Given data START

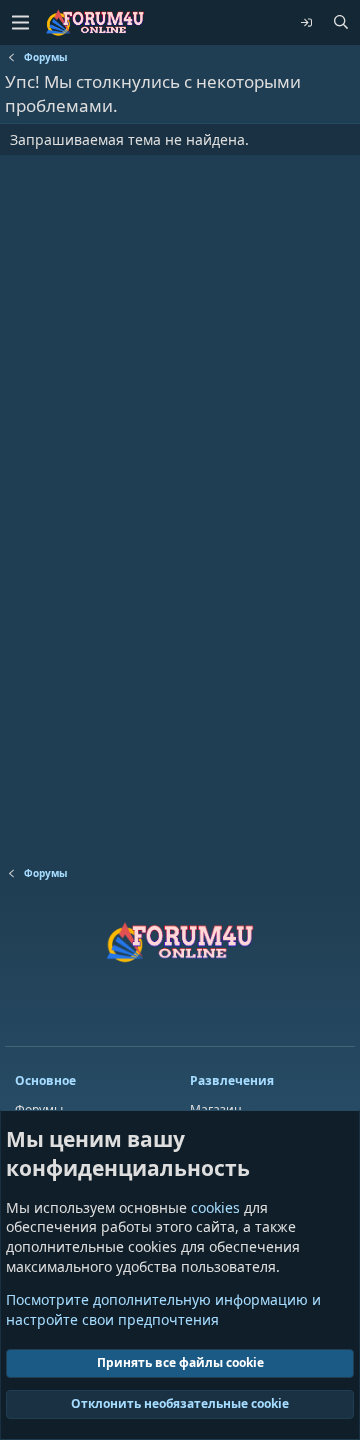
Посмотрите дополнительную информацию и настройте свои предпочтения (163, 1309)
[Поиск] (341, 23)
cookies (215, 1207)
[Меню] (20, 22)
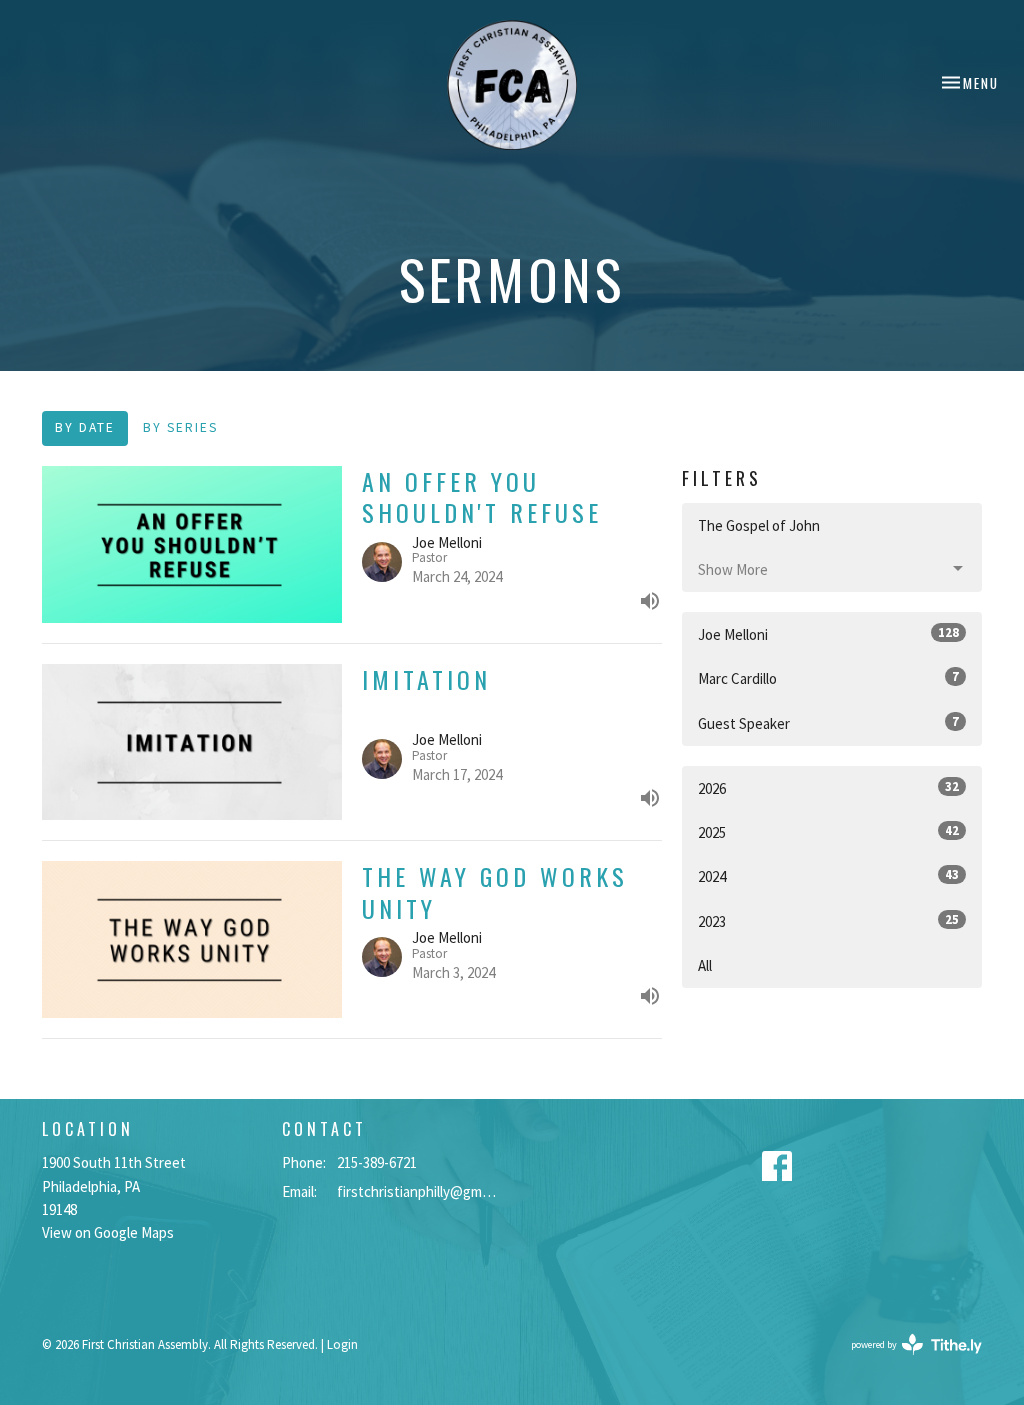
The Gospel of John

Given data END

Try it: Your answer must be the full set of entries, set down exactly and without pictures.

Task result:
Посмотрите дополнительную информацию и настройте свои предпочтения (163, 1309)
[Поиск] (341, 23)
cookies (215, 1207)
[Меню] (20, 22)
The Gospel of John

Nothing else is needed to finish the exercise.